Data for locating words and elements:
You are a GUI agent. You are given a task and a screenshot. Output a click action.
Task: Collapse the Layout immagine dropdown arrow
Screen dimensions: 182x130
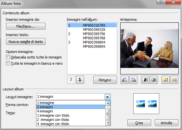pos(107,97)
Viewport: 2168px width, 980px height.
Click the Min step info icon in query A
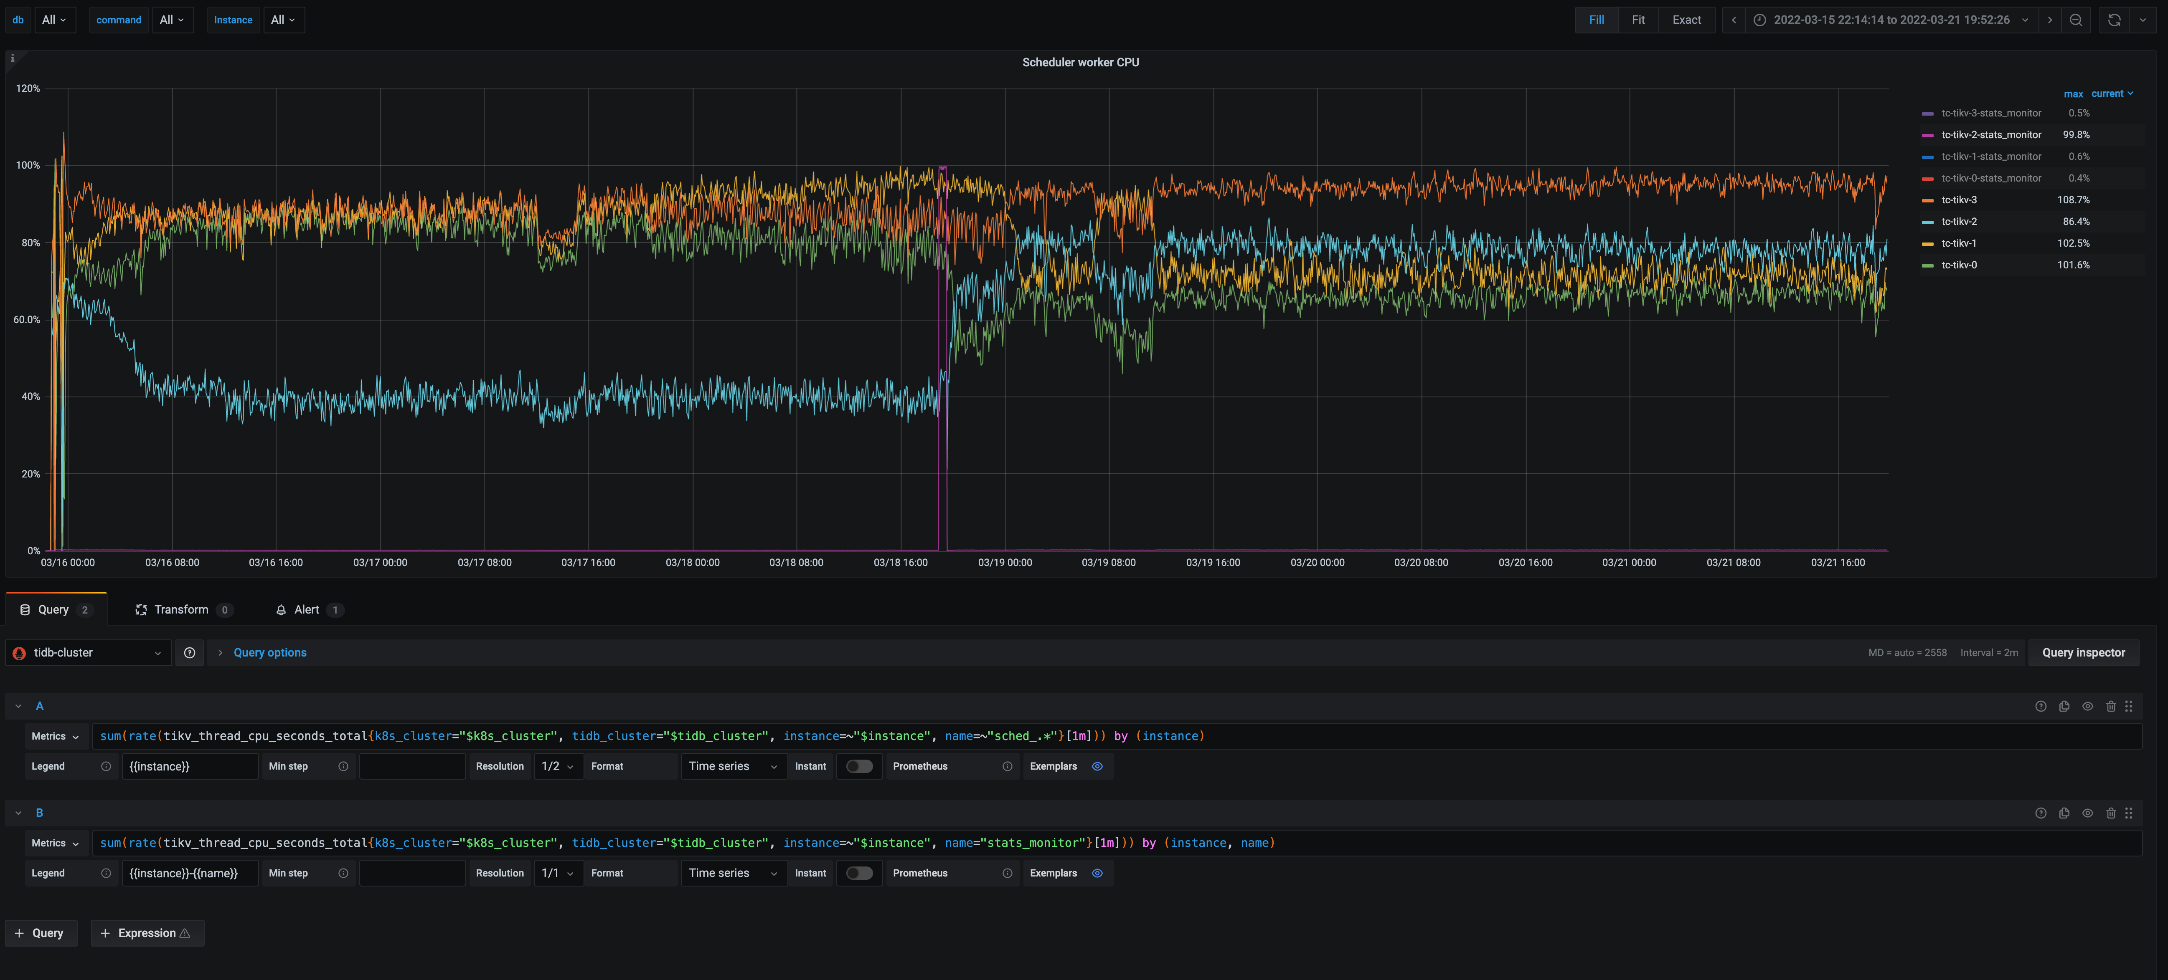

* THE EXERCISE: Swap "info icon" for "information icon" everywhere in the listing above, keeping every other character the same. Write the lines out again with the pictures omitted.

* RESPONSE TO THIS TASK:
You are a GUI agent. You are given a task and a screenshot. Output a click action.
Task: Collapse the Layout immagine dropdown arrow
Screen dimensions: 182x130
pos(107,97)
Viewport: 2168px width, 980px height.
Click the Min step information icon in query A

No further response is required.